Corrélation sur microrray entre 3 amplifications indépendantes. L'ARN total de lignée cellulaire de testicule murine TM3 est amplifié en utilisant le kit RiboAmp. Trois amplifications indépendantes de 1 tour de synthèse à partir du même pool d'ARN sont réalisées. L'ARN antisens est marqué Cy5-dUTP puis hybridé sur un microarray à 9000 ADNc de souris. Les microarrays sont scannés et leur intensité de fluorescence analysée. Une région de chacun des trois microarrays est indiquée pour démontrer que des patterns similaires sont observés.
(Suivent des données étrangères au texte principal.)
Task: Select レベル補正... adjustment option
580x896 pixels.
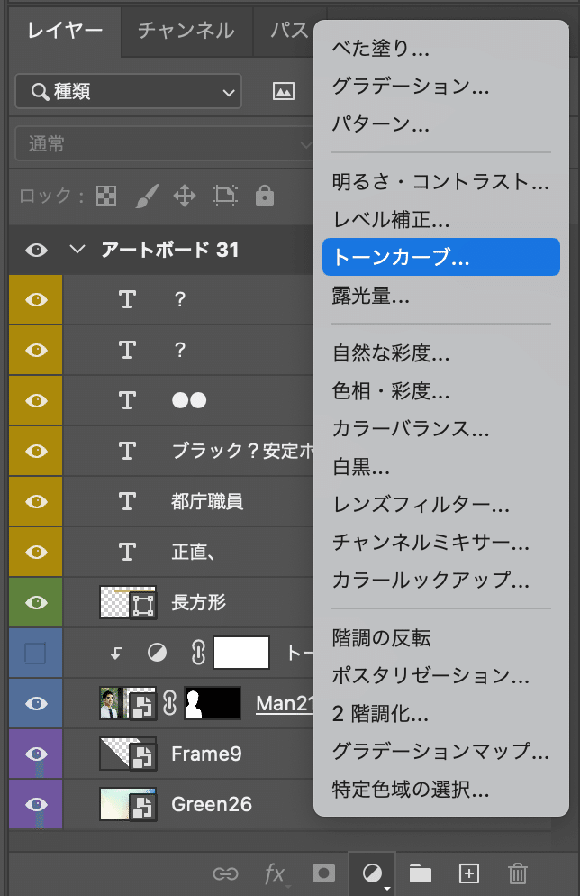Action: pyautogui.click(x=391, y=219)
Des courbes de corrélation des intensités relatives sont construites sur une échelle de log : 1 selon 2, 1 selon 3, 2 selon 3. Les coefficients de corrélation R2 varient entre 0.94 et 0.98.
Amplification d'ARN antisens à partir de différentes sources d'échantillons capturés par LCM. L'ARN total est isolé à partir de 6 échantillons capturés indépendemment sur des coupes de rein de souris et de lignée cellulaire de sein humain SKBR-3. L'ARN total est isolé à l'aide du kit PicoPure RNA puis est amplifié en deux tours à l'aide du kit RiboAmp™. L'ARN amplifié est déposé sur gel d'agarose à 1.25% et coloré avec du SYBRO Gold (Molecular Probes). Des longueurs typiques de 200 à 600 bases sont observées.
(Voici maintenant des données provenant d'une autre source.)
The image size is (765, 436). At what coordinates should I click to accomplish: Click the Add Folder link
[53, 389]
M : marqueurs. Puits 1 : contrôle amplification positif. Puits 2 : Contrôle négatif. Puits 3 : Cellules de conduit rénal de souris #1. Puits 4 : Cellules de conduit rénal de souris #2. Puits 5 : Glomérule de rein de souris. Puits 6 : Rein entier. Puits 7 : 250 cellules SKBR3. Puits 8 : 500 cellules SKBR3.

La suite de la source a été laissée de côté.